Looking down at the dam

We had our lunch at the top where we could see the lake and damn. We could also just barely see Union Peak which is the southern end of Crater Lake. The view was great. We had turkey vultures circling over our heads, Coal was hot and Sheba was tired but I didn’t think we looked dead! We then moved on done a BLM road. It was a pine forest. We saw scat (coyote I think). The trail was muddy there and we saw plenty of tracks (Nae was the sharp-eyed person for tracks). We saw raccoon, fox (maybe), deer and elk.

We came to another clearing and found the columnar basalt the trail guide had promised. It looked like giant fence lines and a submarine tail emerging from the ground; more volcanic remnants from Crater Lake.

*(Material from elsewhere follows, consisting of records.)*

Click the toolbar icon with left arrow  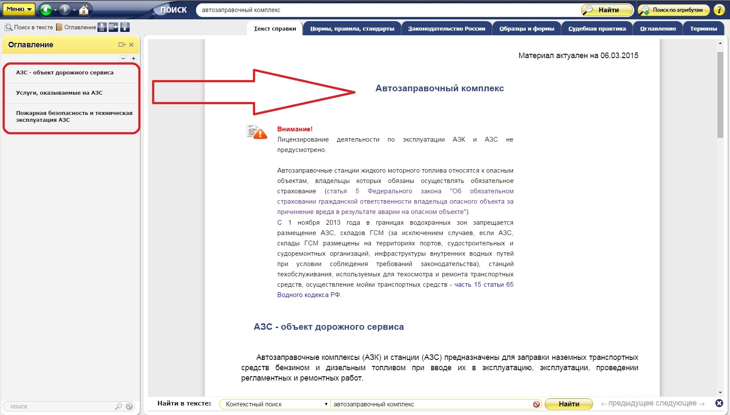click(113, 28)
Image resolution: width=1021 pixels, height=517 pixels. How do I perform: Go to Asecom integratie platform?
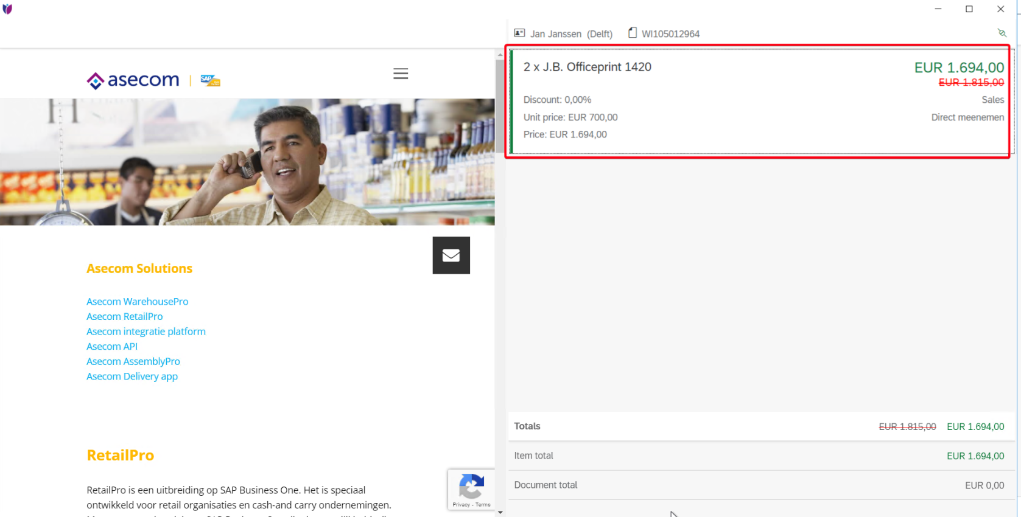click(x=146, y=331)
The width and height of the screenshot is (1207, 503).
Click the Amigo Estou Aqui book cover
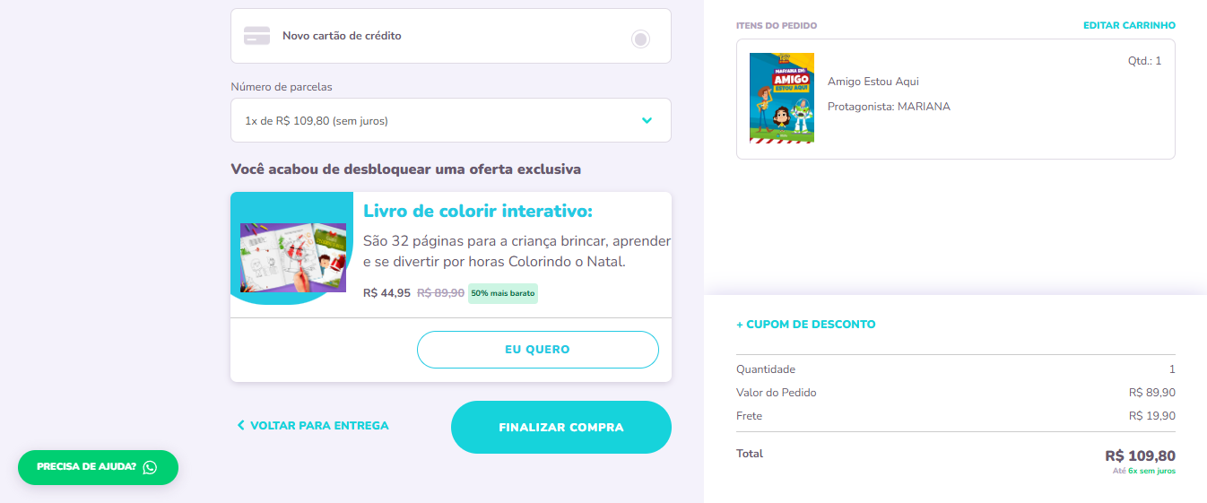[x=782, y=98]
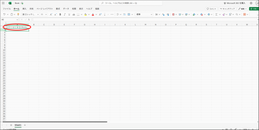This screenshot has width=259, height=130.
Task: Click the AutoSum sigma icon
Action: pos(216,14)
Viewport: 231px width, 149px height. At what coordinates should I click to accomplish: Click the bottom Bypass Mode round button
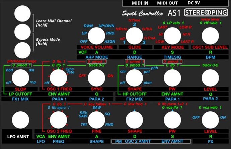pos(22,50)
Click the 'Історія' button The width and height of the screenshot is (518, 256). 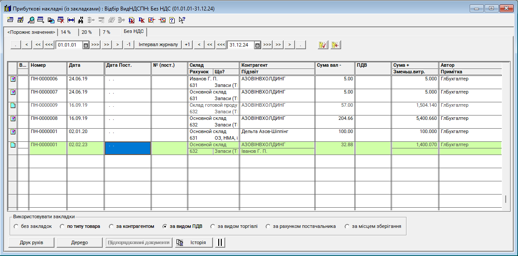coord(194,242)
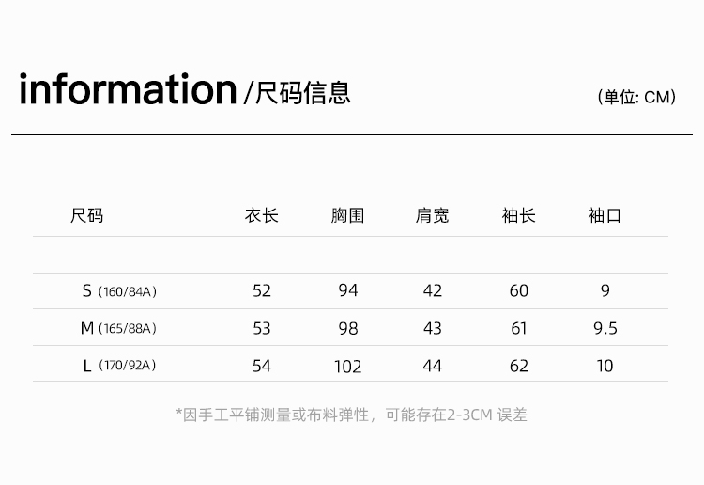Click the 2-3CM 误差 measurement footnote
The image size is (704, 485).
[352, 415]
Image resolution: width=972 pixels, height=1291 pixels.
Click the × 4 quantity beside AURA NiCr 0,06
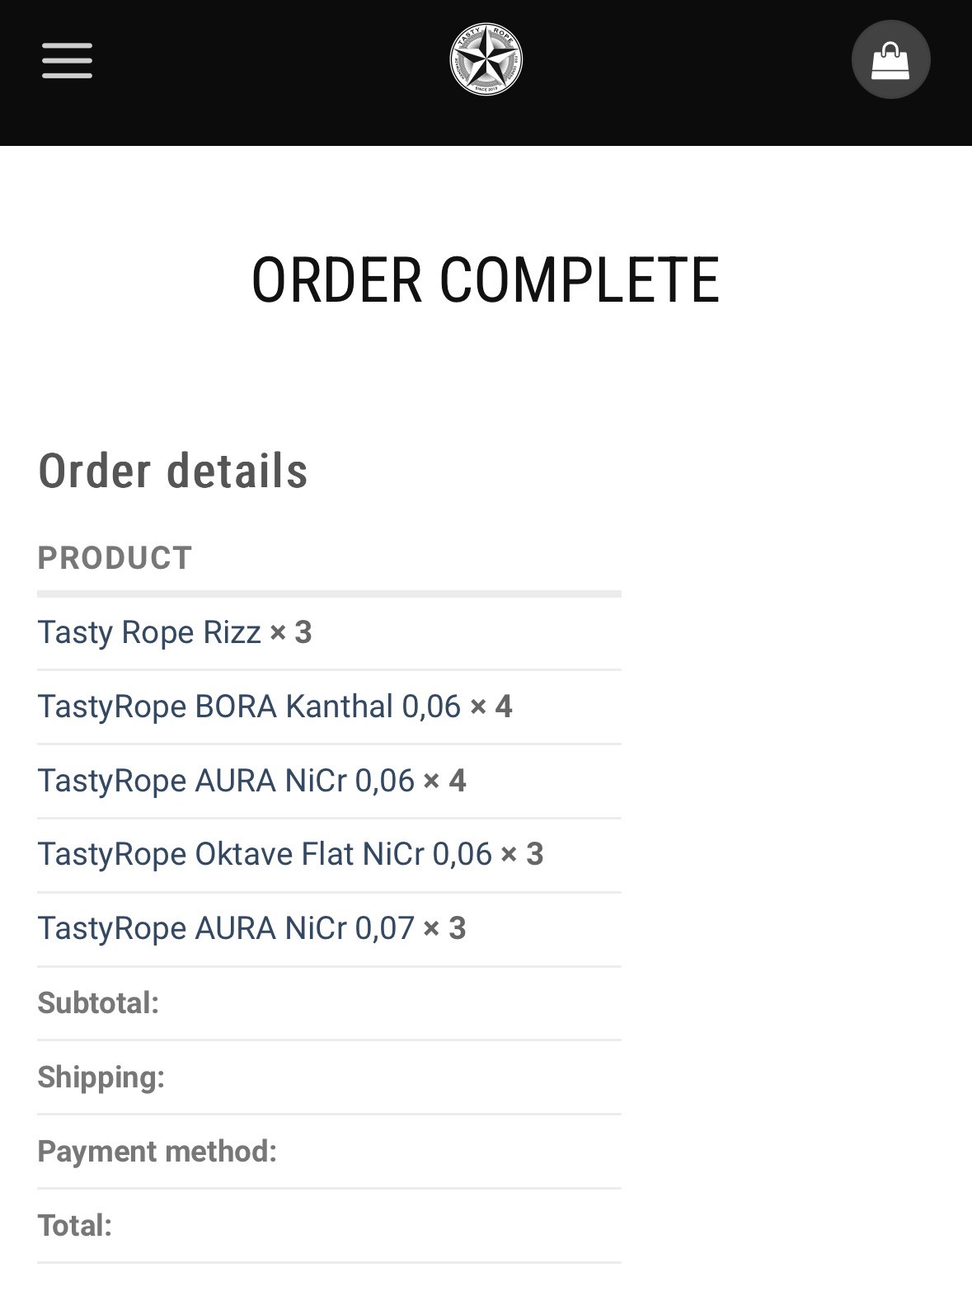[445, 781]
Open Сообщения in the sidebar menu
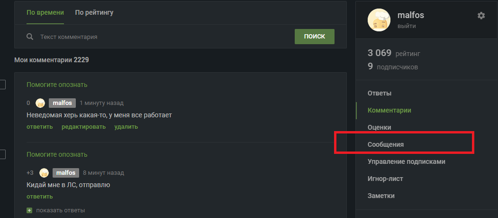The image size is (498, 218). pyautogui.click(x=386, y=144)
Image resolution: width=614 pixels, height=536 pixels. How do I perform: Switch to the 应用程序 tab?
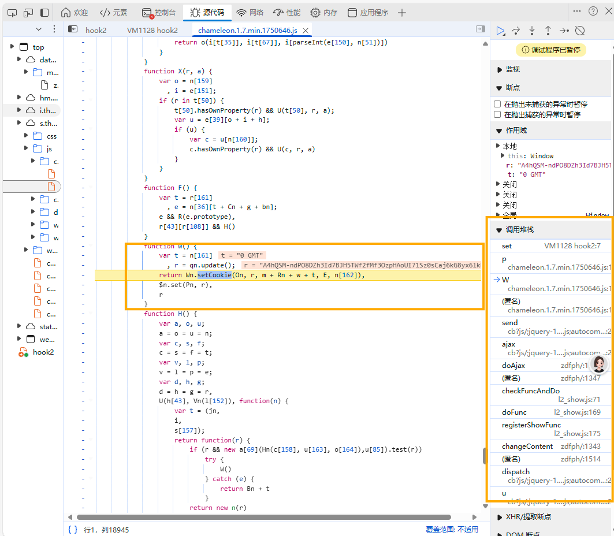click(x=375, y=12)
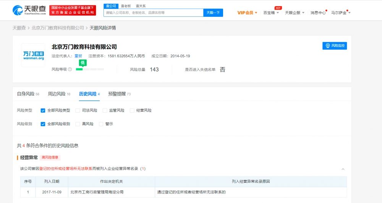The height and width of the screenshot is (203, 382).
Task: Tick the 监管风险 checkbox
Action: (x=105, y=110)
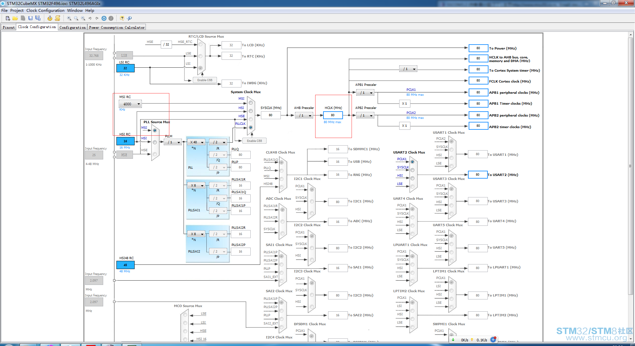Generate code with the gear icon
The width and height of the screenshot is (635, 346).
(x=50, y=18)
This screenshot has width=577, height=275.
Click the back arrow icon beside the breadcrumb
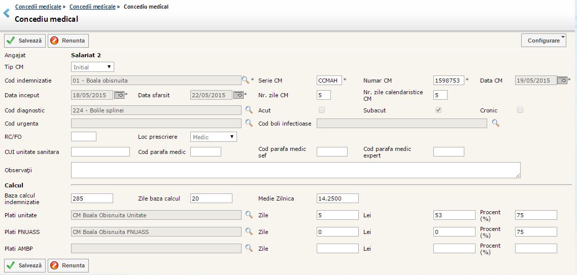pos(7,13)
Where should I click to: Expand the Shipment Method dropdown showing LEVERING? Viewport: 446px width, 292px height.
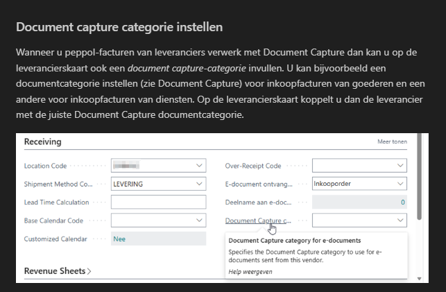point(200,184)
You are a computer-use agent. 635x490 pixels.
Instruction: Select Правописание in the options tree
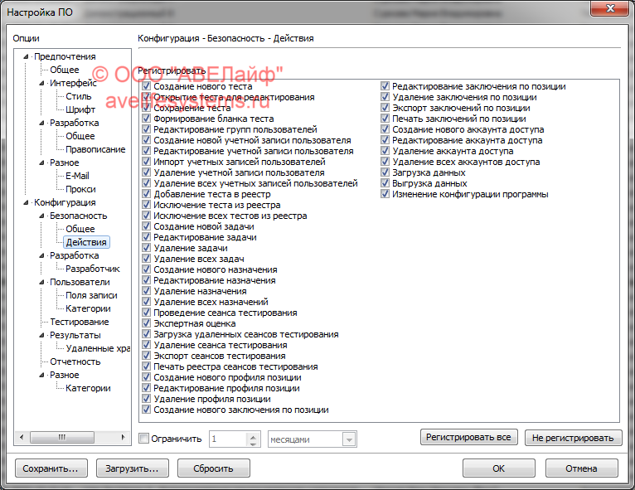95,149
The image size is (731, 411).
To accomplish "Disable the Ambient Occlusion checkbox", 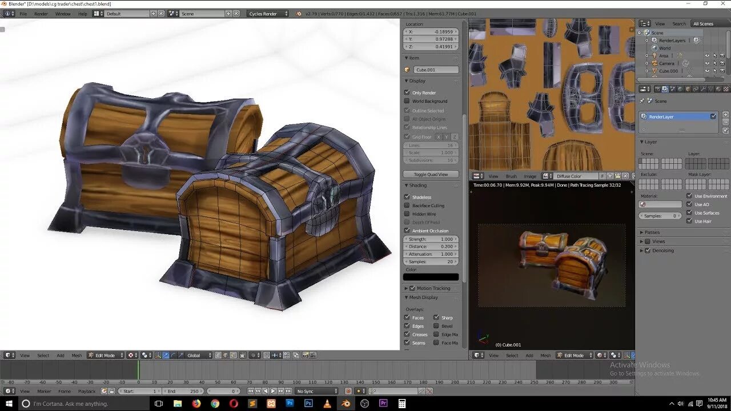I will (407, 231).
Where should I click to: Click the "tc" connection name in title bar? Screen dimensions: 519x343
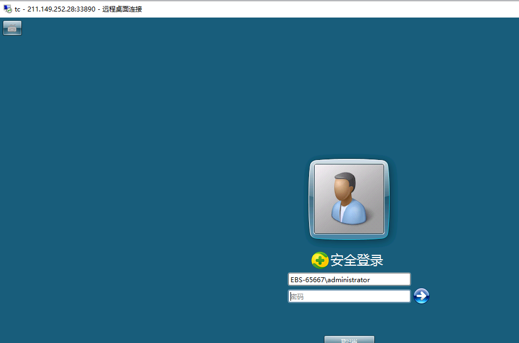point(18,9)

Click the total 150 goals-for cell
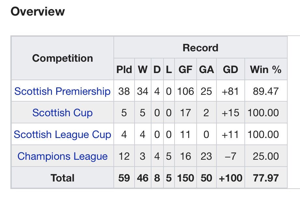[x=185, y=178]
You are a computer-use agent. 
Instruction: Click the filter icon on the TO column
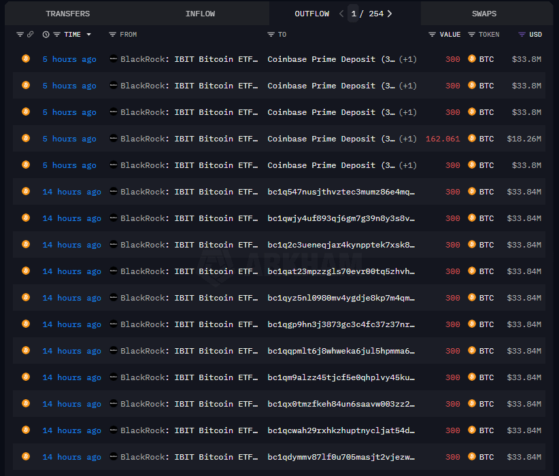point(271,34)
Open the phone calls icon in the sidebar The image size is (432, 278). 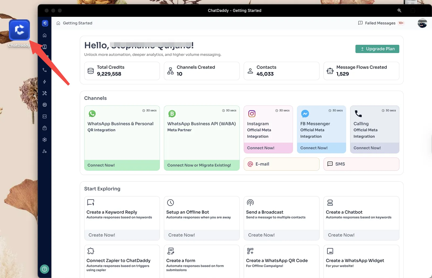[45, 70]
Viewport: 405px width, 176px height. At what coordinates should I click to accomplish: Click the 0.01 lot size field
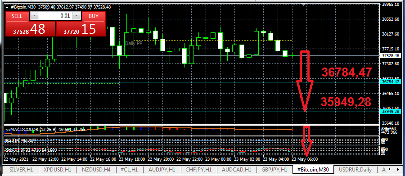55,16
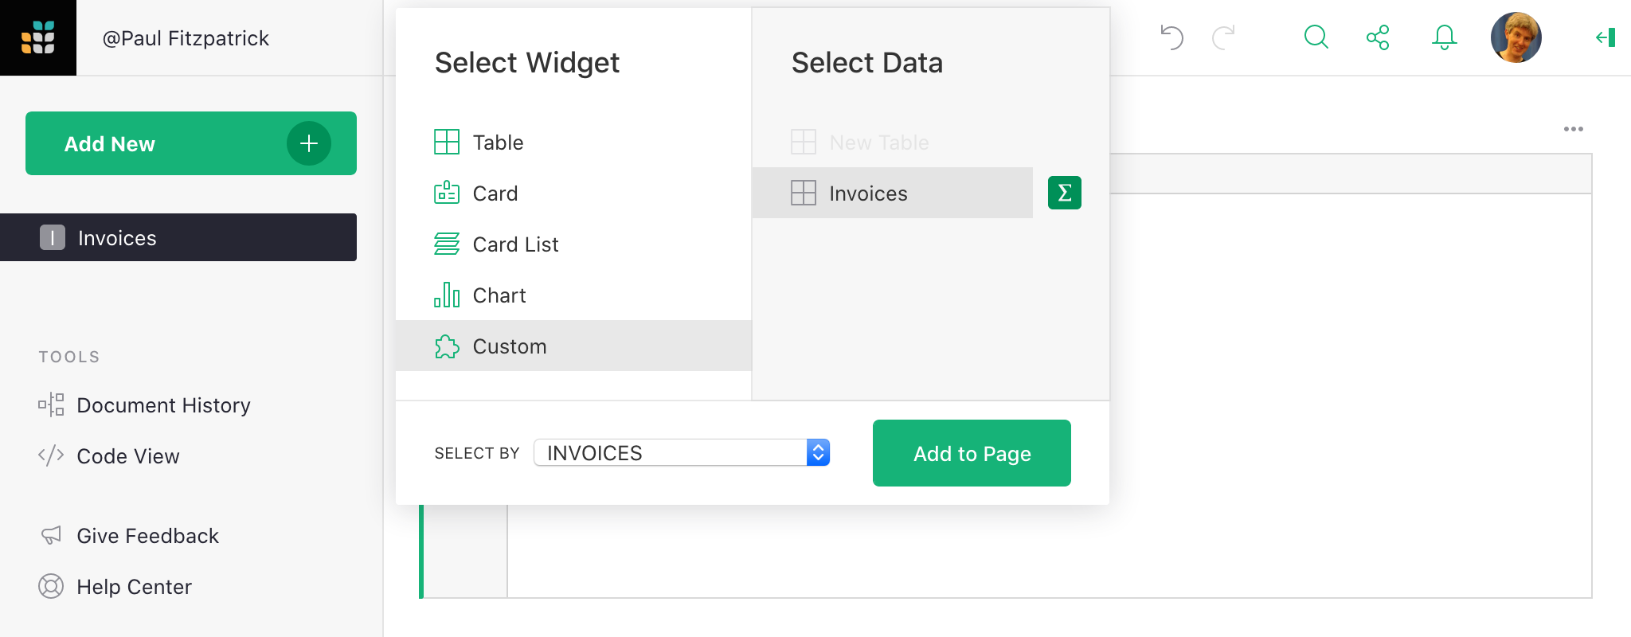Open the three-dots widget menu
The width and height of the screenshot is (1631, 637).
[1573, 129]
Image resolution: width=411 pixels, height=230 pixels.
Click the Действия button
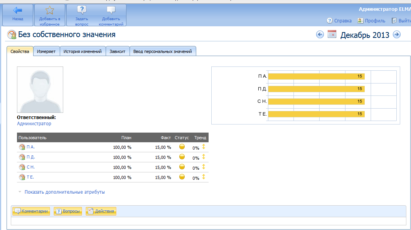[101, 211]
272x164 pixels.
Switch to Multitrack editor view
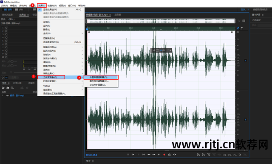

As Tasha and Chris tossed rocks over the edge I watched a red-tail hawk circle over head.

At the end of the hike we once again passed under the osprey nest. We found some lava rock on Big Butte creek and let the dogs at the water. Coal was so hot. Sheba had napped at the top, but after coal cooled off he conked out. The bugs there were awesome. We were seeing more stoneflies. I held this big guy! It was a new insect, Californian Pteronarcys, and I'm such a geek that would have made the whole trip worth while. They were everywhere. Renae wouldn’t hold it, but donated her shoe to the photographic cause. She wouldn't have liked holding it, it was large enough that you could feel it's feet pricking into your skin. Not really painful, but much more than the usually buggy tickle. One more pass under the osprey nest and we headed back to camp. It was a wonderful hike. On the drive back we were really watching and saw 5 osprey nests. It's amazing the things you can see, once your eyes have been opened.

Everyone should end a hike with a dip in the stream and a nap

Wednesday, June 15, 2005

Crater Lake

There was so much snow at the lake. Which was unfortunate because the hiking trails were all closed. We had planned to hike.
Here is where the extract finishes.